-- Opening Marker --
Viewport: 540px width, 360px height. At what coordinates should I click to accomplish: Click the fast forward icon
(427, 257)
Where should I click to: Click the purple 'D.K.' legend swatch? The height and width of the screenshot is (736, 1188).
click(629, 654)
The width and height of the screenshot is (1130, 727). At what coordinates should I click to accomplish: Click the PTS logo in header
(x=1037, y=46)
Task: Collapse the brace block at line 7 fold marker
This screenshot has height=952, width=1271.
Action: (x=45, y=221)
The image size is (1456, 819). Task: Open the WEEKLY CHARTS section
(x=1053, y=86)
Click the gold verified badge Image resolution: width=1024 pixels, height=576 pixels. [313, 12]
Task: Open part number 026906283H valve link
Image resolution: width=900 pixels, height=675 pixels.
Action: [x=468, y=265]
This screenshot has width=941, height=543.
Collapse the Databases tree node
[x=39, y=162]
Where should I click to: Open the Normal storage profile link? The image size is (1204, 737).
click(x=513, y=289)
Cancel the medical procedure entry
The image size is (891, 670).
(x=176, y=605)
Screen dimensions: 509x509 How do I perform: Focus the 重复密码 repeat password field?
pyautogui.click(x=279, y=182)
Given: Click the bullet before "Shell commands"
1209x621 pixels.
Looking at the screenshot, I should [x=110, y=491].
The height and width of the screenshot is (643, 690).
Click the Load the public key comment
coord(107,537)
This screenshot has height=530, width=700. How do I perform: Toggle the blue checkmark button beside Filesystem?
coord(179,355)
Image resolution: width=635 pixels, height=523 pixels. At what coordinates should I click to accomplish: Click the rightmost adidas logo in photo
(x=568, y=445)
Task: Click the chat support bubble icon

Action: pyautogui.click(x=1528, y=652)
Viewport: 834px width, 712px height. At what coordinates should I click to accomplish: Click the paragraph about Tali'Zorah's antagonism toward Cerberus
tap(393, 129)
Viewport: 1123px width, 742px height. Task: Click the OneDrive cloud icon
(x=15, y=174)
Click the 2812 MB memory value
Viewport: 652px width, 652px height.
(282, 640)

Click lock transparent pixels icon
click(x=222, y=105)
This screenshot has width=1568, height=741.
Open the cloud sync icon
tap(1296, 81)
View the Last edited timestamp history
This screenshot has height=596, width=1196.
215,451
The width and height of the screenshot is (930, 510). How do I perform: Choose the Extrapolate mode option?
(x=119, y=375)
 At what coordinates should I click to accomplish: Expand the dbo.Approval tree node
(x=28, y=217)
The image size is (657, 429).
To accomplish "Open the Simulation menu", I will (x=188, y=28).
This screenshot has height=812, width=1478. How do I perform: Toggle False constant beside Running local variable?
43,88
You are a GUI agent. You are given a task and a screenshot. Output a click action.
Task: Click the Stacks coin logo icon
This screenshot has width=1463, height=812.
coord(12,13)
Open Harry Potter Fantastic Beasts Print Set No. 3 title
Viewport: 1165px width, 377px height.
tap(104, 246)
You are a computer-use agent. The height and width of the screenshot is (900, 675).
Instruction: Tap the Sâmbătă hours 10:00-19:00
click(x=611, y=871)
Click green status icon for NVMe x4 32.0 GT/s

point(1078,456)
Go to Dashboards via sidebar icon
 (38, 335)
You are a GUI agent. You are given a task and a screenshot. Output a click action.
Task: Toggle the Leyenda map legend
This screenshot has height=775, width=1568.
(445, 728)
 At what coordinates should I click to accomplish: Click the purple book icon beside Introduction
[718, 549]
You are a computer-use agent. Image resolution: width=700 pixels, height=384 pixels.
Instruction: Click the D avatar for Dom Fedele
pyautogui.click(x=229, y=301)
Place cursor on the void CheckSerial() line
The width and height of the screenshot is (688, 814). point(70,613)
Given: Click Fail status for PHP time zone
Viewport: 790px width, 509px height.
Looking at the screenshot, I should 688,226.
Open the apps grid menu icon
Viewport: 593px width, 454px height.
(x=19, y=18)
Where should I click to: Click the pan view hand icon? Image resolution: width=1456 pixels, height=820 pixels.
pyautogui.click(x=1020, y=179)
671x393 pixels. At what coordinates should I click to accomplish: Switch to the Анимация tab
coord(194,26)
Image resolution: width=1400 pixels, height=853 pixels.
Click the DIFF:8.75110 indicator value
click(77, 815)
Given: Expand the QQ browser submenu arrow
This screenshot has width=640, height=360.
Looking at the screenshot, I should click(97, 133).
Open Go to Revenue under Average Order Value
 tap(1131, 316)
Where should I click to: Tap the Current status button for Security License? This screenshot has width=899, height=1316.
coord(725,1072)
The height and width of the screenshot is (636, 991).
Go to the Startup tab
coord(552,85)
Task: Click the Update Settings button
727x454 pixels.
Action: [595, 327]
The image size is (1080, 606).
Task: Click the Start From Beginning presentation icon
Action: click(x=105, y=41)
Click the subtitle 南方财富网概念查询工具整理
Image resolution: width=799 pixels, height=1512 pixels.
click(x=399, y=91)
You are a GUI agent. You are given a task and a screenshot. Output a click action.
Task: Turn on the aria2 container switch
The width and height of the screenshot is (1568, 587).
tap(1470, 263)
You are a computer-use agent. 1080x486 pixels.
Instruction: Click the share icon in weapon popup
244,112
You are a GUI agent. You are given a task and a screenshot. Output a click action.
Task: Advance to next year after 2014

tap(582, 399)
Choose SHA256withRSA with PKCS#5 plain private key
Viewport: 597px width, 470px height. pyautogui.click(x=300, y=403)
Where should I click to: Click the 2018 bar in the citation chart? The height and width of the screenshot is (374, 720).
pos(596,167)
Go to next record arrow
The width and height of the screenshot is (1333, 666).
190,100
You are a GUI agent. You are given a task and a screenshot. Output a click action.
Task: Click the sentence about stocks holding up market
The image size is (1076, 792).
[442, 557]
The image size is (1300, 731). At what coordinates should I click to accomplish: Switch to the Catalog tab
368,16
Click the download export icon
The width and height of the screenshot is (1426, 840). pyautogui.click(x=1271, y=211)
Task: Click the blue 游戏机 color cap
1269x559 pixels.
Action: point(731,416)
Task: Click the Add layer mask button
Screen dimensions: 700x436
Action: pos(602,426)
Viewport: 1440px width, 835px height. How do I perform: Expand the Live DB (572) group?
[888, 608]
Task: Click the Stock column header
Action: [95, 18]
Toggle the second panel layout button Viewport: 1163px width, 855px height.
-- Closing Marker --
§ **TASK INSTRUCTIONS**: Line by line, reproduce the data exactly as given.

§ **RESULT FOR THIS EXERCISE**:
Viewport: 540px width, 360px height. At what coordinates should I click to accomplish: Click the fast forward icon
(427, 257)
Where should I click to: Click the purple 'D.K.' legend swatch? The height and width of the screenshot is (736, 1188).
click(629, 654)
The width and height of the screenshot is (1130, 727). At what coordinates should I click to accomplish: Click the PTS logo in header
(x=1037, y=46)
Task: Collapse the brace block at line 7 fold marker
This screenshot has height=952, width=1271.
Action: (x=45, y=221)
The image size is (1456, 819). Task: Open the WEEKLY CHARTS section
(x=1053, y=86)
Click the gold verified badge Image resolution: width=1024 pixels, height=576 pixels. [313, 12]
Task: Open part number 026906283H valve link
Image resolution: width=900 pixels, height=675 pixels.
Action: [x=468, y=265]
This screenshot has width=941, height=543.
Collapse the Databases tree node
[x=39, y=162]
Where should I click to: Open the Normal storage profile link? The image size is (1204, 737).
click(x=513, y=289)
Cancel the medical procedure entry
The image size is (891, 670).
(x=176, y=605)
Screen dimensions: 509x509 How do I perform: Focus the 重复密码 repeat password field?
pyautogui.click(x=279, y=182)
Given: Click the bullet before "Shell commands"
1209x621 pixels.
Looking at the screenshot, I should [x=110, y=491].
The height and width of the screenshot is (643, 690).
Click the Load the public key comment
coord(107,537)
This screenshot has height=530, width=700. How do I perform: Toggle the blue checkmark button beside Filesystem?
coord(179,355)
Image resolution: width=635 pixels, height=523 pixels. At what coordinates should I click to accomplish: Click the rightmost adidas logo in photo
(x=568, y=445)
Task: Click the chat support bubble icon

Action: pyautogui.click(x=1528, y=652)
Viewport: 834px width, 712px height. At what coordinates should I click to accomplish: Click the paragraph about Tali'Zorah's antagonism toward Cerberus
tap(393, 129)
Viewport: 1123px width, 742px height. Task: Click the OneDrive cloud icon
(x=15, y=174)
Click the 2812 MB memory value
Viewport: 652px width, 652px height.
(282, 640)

Click lock transparent pixels icon
click(x=222, y=105)
This screenshot has width=1568, height=741.
Open the cloud sync icon
tap(1296, 81)
View the Last edited timestamp history
This screenshot has height=596, width=1196.
215,451
The width and height of the screenshot is (930, 510). How do I perform: Choose the Extrapolate mode option?
(x=119, y=375)
 At what coordinates should I click to accomplish: Expand the dbo.Approval tree node
(x=28, y=217)
The image size is (657, 429).
To accomplish "Open the Simulation menu", I will (x=188, y=28).
This screenshot has height=812, width=1478. How do I perform: Toggle False constant beside Running local variable?
43,88
You are a GUI agent. You are given a task and a screenshot. Output a click action.
Task: Click the Stacks coin logo icon
This screenshot has width=1463, height=812.
coord(12,13)
Open Harry Potter Fantastic Beasts Print Set No. 3 title
Viewport: 1165px width, 377px height.
tap(104, 246)
You are a computer-use agent. The height and width of the screenshot is (900, 675).
Instruction: Tap the Sâmbătă hours 10:00-19:00
click(x=611, y=871)
Click green status icon for NVMe x4 32.0 GT/s

point(1078,456)
Go to Dashboards via sidebar icon
 (38, 335)
You are a GUI agent. You are given a task and a screenshot. Output a click action.
Task: Toggle the Leyenda map legend
This screenshot has height=775, width=1568.
(445, 728)
 At what coordinates should I click to accomplish: Click the purple book icon beside Introduction
[718, 549]
You are a computer-use agent. Image resolution: width=700 pixels, height=384 pixels.
Instruction: Click the D avatar for Dom Fedele
pyautogui.click(x=229, y=301)
Place cursor on the void CheckSerial() line
The width and height of the screenshot is (688, 814). point(70,613)
Given: Click Fail status for PHP time zone
Viewport: 790px width, 509px height.
Looking at the screenshot, I should 688,226.
Open the apps grid menu icon
Viewport: 593px width, 454px height.
(x=19, y=18)
Where should I click to: Click the pan view hand icon? Image resolution: width=1456 pixels, height=820 pixels.
pyautogui.click(x=1020, y=179)
671x393 pixels. At what coordinates should I click to accomplish: Switch to the Анимация tab
coord(194,26)
Image resolution: width=1400 pixels, height=853 pixels.
Click the DIFF:8.75110 indicator value
click(77, 815)
Given: Expand the QQ browser submenu arrow
This screenshot has width=640, height=360.
Looking at the screenshot, I should click(97, 133).
Open Go to Revenue under Average Order Value
 tap(1131, 316)
Where should I click to: Tap the Current status button for Security License? This screenshot has width=899, height=1316.
coord(725,1072)
The height and width of the screenshot is (636, 991).
Go to the Startup tab
coord(552,85)
Task: Click the Update Settings button
727x454 pixels.
Action: [595, 327]
The image size is (1080, 606).
Task: Click the Start From Beginning presentation icon
Action: click(x=105, y=41)
Click the subtitle 南方财富网概念查询工具整理
Image resolution: width=799 pixels, height=1512 pixels.
click(x=399, y=91)
You are a GUI agent. You are given a task and a screenshot. Output a click action.
Task: Turn on the aria2 container switch
The width and height of the screenshot is (1568, 587).
tap(1470, 263)
You are a computer-use agent. 1080x486 pixels.
Instruction: Click the share icon in weapon popup
244,112
You are a GUI agent. You are given a task and a screenshot. Output a click action.
Task: Advance to next year after 2014

tap(582, 399)
Choose SHA256withRSA with PKCS#5 plain private key
Viewport: 597px width, 470px height. pyautogui.click(x=300, y=403)
Where should I click to: Click the 2018 bar in the citation chart? The height and width of the screenshot is (374, 720).
pos(596,167)
Go to next record arrow
The width and height of the screenshot is (1333, 666).
190,100
You are a GUI agent. You are given a task and a screenshot. Output a click action.
Task: Click the sentence about stocks holding up market
The image size is (1076, 792).
[442, 557]
The image size is (1300, 731). At what coordinates should I click to accomplish: Switch to the Catalog tab
368,16
Click the download export icon
The width and height of the screenshot is (1426, 840). pyautogui.click(x=1271, y=211)
Task: Click the blue 游戏机 color cap
1269x559 pixels.
Action: point(731,416)
Task: Click the Add layer mask button
Screen dimensions: 700x436
Action: pos(602,426)
Viewport: 1440px width, 835px height. How do I perform: Expand the Live DB (572) group?
[888, 608]
Task: Click the Stock column header
Action: [95, 18]
Toggle the second panel layout button Viewport: 1163px width, 855px height.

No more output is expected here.